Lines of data

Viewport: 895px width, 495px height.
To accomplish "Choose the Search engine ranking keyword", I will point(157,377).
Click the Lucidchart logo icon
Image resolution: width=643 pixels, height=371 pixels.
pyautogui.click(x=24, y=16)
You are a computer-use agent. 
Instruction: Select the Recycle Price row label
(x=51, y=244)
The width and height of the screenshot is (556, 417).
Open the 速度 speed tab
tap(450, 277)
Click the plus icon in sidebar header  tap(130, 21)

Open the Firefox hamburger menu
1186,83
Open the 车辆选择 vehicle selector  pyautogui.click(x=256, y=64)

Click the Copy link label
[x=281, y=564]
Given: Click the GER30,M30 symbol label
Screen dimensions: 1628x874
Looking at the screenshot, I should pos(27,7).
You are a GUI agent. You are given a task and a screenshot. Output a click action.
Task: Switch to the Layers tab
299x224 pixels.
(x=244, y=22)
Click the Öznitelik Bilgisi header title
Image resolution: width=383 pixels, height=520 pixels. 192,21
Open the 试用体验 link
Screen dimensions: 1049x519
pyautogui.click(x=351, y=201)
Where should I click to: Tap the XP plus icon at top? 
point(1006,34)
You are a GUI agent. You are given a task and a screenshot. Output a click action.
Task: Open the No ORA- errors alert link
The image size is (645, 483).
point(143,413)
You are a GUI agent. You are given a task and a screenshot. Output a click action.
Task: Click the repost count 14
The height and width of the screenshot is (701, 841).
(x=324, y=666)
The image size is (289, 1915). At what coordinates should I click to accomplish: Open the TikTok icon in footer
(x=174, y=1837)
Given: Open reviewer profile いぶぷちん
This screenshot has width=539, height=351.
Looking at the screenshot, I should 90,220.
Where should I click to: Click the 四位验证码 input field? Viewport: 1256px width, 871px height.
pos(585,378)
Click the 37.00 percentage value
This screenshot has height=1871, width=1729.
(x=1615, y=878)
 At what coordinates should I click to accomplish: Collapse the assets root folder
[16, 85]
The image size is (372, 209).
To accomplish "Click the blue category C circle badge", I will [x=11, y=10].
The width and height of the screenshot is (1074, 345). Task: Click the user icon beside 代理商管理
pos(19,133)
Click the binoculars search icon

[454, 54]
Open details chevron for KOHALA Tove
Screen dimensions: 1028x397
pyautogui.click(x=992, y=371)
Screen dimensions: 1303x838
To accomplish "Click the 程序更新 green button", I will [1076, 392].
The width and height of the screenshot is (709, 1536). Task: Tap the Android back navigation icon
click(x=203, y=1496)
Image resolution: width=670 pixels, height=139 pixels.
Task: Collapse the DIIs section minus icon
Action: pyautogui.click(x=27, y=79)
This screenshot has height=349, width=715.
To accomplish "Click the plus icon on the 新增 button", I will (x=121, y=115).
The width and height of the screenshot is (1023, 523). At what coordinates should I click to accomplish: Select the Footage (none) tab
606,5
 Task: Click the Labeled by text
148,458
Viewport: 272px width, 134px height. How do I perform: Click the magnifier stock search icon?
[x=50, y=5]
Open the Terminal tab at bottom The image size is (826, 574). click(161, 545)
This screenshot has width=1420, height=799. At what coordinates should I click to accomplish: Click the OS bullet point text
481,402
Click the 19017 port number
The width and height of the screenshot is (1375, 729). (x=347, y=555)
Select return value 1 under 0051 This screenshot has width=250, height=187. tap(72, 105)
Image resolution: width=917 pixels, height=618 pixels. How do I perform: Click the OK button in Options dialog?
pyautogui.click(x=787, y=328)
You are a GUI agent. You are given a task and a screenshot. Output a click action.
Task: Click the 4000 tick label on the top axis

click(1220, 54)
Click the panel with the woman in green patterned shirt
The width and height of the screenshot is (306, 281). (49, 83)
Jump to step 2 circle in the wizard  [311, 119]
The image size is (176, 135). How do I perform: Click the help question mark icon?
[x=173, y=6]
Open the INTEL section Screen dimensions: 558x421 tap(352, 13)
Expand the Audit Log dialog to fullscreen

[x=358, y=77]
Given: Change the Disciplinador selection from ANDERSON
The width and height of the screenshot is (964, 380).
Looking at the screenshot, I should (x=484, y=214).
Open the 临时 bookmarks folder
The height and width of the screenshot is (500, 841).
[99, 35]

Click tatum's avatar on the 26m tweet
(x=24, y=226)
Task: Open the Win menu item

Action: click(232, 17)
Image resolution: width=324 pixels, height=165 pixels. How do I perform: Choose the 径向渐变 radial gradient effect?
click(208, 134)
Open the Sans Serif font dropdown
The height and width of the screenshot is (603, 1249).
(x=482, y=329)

Task >>
Please output the data from its first line through the line containing "point(143,413)", including both of those lines, and reproduce each line unchanged.

Written answer >>
Viewport: 895px width, 495px height.
To accomplish "Choose the Search engine ranking keyword", I will point(157,377).
Click the Lucidchart logo icon
Image resolution: width=643 pixels, height=371 pixels.
pyautogui.click(x=24, y=16)
You are a computer-use agent. 
Instruction: Select the Recycle Price row label
(x=51, y=244)
The width and height of the screenshot is (556, 417).
Open the 速度 speed tab
tap(450, 277)
Click the plus icon in sidebar header  tap(130, 21)

Open the Firefox hamburger menu
1186,83
Open the 车辆选择 vehicle selector  pyautogui.click(x=256, y=64)

Click the Copy link label
[x=281, y=564]
Given: Click the GER30,M30 symbol label
Screen dimensions: 1628x874
Looking at the screenshot, I should pos(27,7).
You are a GUI agent. You are given a task and a screenshot. Output a click action.
Task: Switch to the Layers tab
299x224 pixels.
(x=244, y=22)
Click the Öznitelik Bilgisi header title
Image resolution: width=383 pixels, height=520 pixels. 192,21
Open the 试用体验 link
Screen dimensions: 1049x519
pyautogui.click(x=351, y=201)
Where should I click to: Tap the XP plus icon at top? 
point(1006,34)
You are a GUI agent. You are given a task and a screenshot. Output a click action.
Task: Open the No ORA- errors alert link
The image size is (645, 483).
point(143,413)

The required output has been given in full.